(Item-finding records)
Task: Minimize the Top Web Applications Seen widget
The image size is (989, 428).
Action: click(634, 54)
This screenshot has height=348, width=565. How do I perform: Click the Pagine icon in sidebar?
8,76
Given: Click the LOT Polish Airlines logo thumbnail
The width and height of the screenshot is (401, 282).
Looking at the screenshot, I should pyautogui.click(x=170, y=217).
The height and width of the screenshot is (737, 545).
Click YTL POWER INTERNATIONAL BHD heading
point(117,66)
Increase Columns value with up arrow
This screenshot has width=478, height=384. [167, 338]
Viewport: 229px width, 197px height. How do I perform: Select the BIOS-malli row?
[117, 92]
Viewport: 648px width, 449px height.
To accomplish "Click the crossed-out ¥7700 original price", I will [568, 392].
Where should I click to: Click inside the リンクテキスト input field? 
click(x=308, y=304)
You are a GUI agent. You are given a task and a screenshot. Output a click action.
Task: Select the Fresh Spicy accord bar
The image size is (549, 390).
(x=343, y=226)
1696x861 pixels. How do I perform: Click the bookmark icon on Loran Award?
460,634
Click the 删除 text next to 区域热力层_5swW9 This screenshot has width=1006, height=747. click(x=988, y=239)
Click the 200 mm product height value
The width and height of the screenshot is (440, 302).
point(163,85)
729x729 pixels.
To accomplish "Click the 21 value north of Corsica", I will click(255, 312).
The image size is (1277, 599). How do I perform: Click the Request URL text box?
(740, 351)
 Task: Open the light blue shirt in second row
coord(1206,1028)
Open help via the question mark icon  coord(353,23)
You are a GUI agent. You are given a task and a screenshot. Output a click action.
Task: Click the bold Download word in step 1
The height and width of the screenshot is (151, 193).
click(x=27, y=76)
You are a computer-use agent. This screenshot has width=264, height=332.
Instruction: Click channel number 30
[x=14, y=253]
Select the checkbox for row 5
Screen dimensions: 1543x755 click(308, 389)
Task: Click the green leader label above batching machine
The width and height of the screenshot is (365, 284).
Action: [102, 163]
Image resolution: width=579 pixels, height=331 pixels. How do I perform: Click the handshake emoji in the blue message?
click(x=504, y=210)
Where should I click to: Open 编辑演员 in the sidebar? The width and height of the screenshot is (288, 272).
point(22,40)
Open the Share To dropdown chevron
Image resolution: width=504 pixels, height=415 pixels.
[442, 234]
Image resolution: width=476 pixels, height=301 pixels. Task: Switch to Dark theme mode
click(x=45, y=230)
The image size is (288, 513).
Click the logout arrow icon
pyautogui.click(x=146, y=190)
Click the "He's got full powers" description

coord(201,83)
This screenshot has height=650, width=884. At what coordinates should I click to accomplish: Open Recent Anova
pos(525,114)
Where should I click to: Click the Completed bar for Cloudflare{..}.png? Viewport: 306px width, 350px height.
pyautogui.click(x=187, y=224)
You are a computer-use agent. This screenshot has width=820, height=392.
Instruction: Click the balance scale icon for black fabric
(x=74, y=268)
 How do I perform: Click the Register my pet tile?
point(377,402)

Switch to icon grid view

§ GOAL
Please write out the records again, starting with the line that contains "729x729 pixels." and going on through the line that contains "[x=14, y=253]", and add -54 to every coordinate in the answers.

§ THE OUTPUT
729x729 pixels.
To accomplish "Click the 21 value north of Corsica", I will click(201, 258).
The image size is (1277, 599). How do I perform: Click the Request URL text box?
(686, 297)
 Task: Open the light blue shirt in second row
coord(1152,974)
Open help via the question mark icon  coord(299,-31)
You are a GUI agent. You are given a task and a screenshot. Output a click action.
Task: Click the bold Download word in step 1
The height and width of the screenshot is (151, 193).
click(x=-27, y=22)
You are a computer-use agent. This screenshot has width=264, height=332.
Instruction: Click channel number 30
[x=-40, y=199]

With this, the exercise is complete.